CHARLOTTE, THREE YEARS LATER

T he afternoon sun reflects on the lake surface, turning every ripple shiny and bright.

Mack shrieks with delight from the water’s edge.

He looks exactly like the pictures I’ve seen of Nick and Jay, at two.

Mack has a shock of storm-dark hair glued to his damp forehead.

His chubby fists wave excitedly, every inch of him in constant motion.

I’m sprawled in a striped lounge chair, a paperback tented on my belly, sunglasses sliding down my nose. Beside me, April sighs like she’s on a spa retreat, not just a ten-foot buffer from toddler chaos. She’s got a straw hat on and is surrounded by that gentle aura I envy every time we hang out.

“Think they’ll actually tire them out?” I say, nodding toward the guys and the kids, a hint of a smirk in my voice.

April shrugs and grins, sipping her lemonade. “Not a chance.
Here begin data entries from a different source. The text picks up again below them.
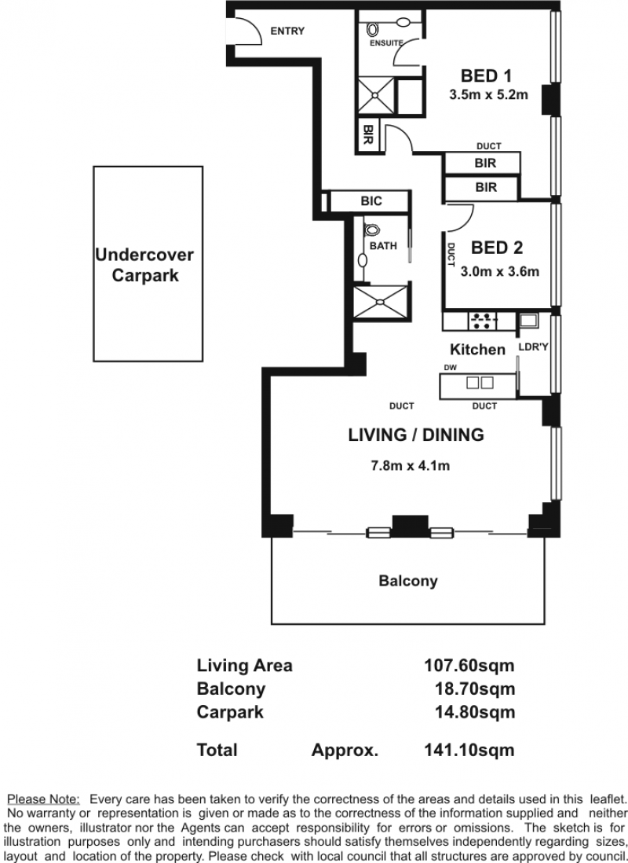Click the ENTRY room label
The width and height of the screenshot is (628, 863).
click(287, 31)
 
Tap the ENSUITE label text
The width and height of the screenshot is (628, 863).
click(386, 43)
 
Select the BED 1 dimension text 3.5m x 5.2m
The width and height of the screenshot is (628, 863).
click(488, 94)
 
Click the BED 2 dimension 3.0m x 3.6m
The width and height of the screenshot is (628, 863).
click(500, 271)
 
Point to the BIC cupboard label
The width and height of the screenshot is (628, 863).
click(371, 201)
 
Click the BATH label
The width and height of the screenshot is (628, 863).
click(383, 246)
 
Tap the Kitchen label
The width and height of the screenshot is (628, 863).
click(477, 350)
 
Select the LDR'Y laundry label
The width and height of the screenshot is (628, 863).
click(534, 347)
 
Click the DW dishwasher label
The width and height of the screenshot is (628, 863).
click(451, 368)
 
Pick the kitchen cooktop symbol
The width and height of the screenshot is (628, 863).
click(482, 321)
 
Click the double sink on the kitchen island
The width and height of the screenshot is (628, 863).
click(480, 383)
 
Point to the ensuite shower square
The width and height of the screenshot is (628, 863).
click(375, 96)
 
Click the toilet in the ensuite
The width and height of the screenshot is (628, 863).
click(372, 28)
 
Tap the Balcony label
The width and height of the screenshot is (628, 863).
click(408, 581)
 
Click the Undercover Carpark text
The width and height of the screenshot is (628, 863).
click(144, 265)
But maybe they’ll take a nap that lasts longer than six minutes. A mom can dream.”

I glance over the curve of my glasses. Down at the water, Nick crouches in the shallows, his shorts showing off strong muscular legs and his arms open as Mack runs—top-heavy, reckless—back and forth from his uncle Jay to his dad.
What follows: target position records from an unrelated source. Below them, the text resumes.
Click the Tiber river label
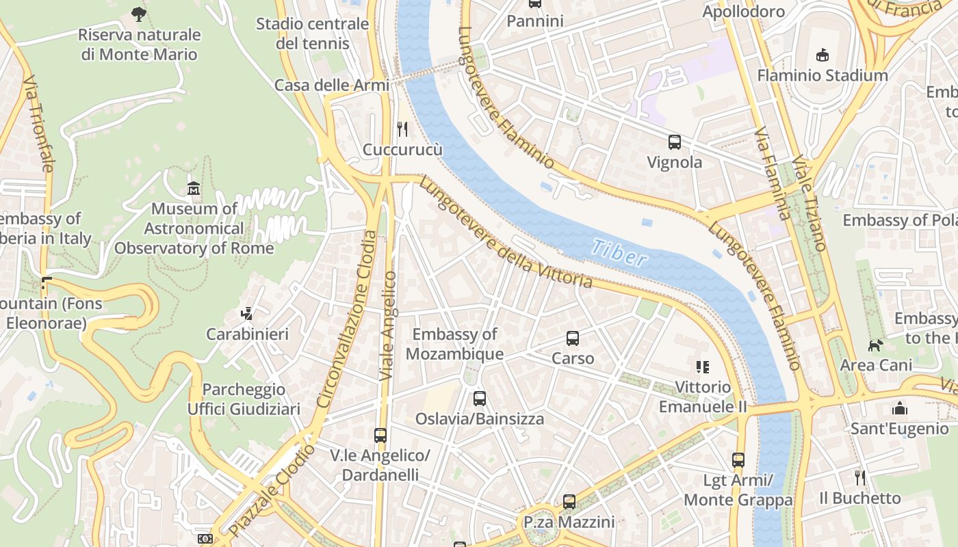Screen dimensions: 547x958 619,252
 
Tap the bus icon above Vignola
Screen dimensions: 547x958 675,142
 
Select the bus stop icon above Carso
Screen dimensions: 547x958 573,338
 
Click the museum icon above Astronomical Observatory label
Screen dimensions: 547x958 194,188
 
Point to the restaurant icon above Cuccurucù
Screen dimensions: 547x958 402,129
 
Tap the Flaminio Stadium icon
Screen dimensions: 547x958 822,55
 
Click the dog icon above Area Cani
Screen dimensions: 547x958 875,345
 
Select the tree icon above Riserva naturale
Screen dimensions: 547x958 139,13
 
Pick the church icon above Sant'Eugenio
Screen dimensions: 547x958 899,408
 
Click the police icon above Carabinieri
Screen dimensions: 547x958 247,314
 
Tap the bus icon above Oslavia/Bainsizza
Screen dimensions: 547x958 480,398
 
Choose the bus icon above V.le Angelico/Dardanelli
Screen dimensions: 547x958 380,435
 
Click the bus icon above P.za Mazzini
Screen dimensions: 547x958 569,502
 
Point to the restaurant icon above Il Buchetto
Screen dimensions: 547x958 860,477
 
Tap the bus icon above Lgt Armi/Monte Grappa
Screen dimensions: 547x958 738,460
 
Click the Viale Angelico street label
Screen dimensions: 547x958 388,325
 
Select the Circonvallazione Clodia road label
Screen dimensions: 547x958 346,319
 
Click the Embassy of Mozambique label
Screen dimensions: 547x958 454,344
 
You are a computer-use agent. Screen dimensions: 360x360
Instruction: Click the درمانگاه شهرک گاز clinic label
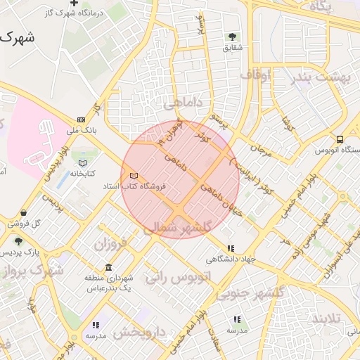tap(77, 13)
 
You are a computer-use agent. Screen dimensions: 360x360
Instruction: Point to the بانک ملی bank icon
tap(82, 120)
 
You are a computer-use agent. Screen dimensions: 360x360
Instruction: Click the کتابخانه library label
tap(82, 173)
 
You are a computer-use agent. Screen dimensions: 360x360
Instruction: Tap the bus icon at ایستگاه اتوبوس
tap(340, 139)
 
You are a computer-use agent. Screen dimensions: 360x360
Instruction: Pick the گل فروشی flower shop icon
tap(25, 213)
Jay is halfway through constructing an elaborate sandcastle fortress with Lola, who wears a hot-pink tutu over her swimsuit like lake royalty. She orders her dad to make the towers taller.

Lola has hoarded every single bright plastic bucket and shovel into a guarded semicircle. When Mack circles near, she declares, “NO!” at a volume that rattles the gulls.

Mack, undeterred, pivots to launching handfuls of sand into the lake, and Nick throws me a helpless, amused look that says: Yeah, this is our monkey. This is our circus.

April laughs. “She’s got his stubborn streak. Jay swears he wasn’t like that as a kid, but Nick tells a different story.”

I pretend I’m not melting with happiness.

It’s been three years since that first fragile night as Mr. and Mrs. King.

Three years of every high and low and sideways day we never saw coming.

Three years since the wedding that wasn’t—and then a real one, in the courthouse, two months later with Jay as best man, and April as matron of honor.

Now, we’re here and nothing in my life is perfectly tidy, but it finally feels like it fits.

I made partner and enjoyed it for six months before resigning from the firm. Now I run my own office, still practicing family law, in every area except divorce.

Mack squeals as Nick sweeps him up and over his shoulder like a sack of potatoes, both of them howling.

Lola stomps her foot in the sand. “I want a ride on my daddy’s shoulders.”

A snort escapes me. “Parenting. A sport that’s better as a spectator than contestant.”

April grins, handing me the bottle of sunscreen. “Want a drink?”

I fake-groan. “Do you even have to ask?”

She pours me some spiked lemonade. We clink glasses and sit in companionable silence for a moment, breathing in pine and sunscreen while listening to the hum of Nick and Jay’s laughter.

“Remember the old days?” I say finally. “When weekends meant brunch and not being up before sunrise?”

April cracks her knuckles. “And hangovers. I do not miss those. Now I get up at dawn to negotiate peace treaties over whether a sippy cup is blue or purple.”

I tip my glass to her. “Here’s to progress.”

Jay and Nick are plotting something at the edge of the dock.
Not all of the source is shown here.